**Your goal:**
Using the data that follows, say how many lines contain the word "will", giving the number by itself.

(Source material Opens)

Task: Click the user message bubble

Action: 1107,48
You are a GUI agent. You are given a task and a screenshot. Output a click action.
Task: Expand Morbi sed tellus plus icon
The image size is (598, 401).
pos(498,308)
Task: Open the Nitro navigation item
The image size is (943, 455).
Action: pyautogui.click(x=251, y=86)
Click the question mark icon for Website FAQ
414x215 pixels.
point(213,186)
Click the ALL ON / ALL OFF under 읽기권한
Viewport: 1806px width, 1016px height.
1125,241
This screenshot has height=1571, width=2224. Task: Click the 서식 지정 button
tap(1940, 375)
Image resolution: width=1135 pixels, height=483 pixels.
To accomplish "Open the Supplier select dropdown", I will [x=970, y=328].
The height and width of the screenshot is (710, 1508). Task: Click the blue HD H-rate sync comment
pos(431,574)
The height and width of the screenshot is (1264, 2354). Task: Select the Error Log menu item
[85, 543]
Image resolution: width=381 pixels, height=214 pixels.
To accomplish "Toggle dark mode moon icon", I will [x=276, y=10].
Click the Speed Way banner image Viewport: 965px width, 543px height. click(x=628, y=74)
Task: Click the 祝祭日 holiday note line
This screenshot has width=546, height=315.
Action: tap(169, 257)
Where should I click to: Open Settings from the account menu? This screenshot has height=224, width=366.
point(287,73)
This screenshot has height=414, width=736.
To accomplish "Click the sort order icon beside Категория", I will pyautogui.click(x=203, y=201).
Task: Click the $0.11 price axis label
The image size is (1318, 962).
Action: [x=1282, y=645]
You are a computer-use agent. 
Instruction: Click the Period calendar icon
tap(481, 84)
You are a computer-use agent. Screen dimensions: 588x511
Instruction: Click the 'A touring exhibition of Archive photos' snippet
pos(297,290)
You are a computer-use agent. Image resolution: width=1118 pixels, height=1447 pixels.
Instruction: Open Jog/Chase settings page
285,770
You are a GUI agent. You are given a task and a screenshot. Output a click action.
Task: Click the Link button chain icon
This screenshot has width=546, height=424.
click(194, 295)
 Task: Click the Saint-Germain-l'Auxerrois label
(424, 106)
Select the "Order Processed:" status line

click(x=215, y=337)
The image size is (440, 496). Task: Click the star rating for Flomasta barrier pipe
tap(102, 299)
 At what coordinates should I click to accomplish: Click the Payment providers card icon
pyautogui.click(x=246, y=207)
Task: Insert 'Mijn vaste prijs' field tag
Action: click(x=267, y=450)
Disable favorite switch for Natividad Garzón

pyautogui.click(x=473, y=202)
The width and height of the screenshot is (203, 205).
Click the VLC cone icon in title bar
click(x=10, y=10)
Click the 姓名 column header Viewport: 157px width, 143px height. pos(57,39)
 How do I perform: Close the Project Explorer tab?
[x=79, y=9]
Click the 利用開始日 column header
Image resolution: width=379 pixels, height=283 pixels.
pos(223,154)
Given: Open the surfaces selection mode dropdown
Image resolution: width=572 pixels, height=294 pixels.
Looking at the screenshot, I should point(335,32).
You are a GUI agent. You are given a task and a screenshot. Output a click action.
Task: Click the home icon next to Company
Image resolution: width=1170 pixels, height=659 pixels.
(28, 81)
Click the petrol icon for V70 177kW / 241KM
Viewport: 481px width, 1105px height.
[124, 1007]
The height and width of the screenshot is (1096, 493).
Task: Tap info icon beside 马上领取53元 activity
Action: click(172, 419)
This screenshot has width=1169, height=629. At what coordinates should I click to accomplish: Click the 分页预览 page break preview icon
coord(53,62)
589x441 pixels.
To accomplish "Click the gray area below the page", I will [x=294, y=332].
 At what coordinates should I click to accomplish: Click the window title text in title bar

(Source material Closes)

**Problem solution:**
4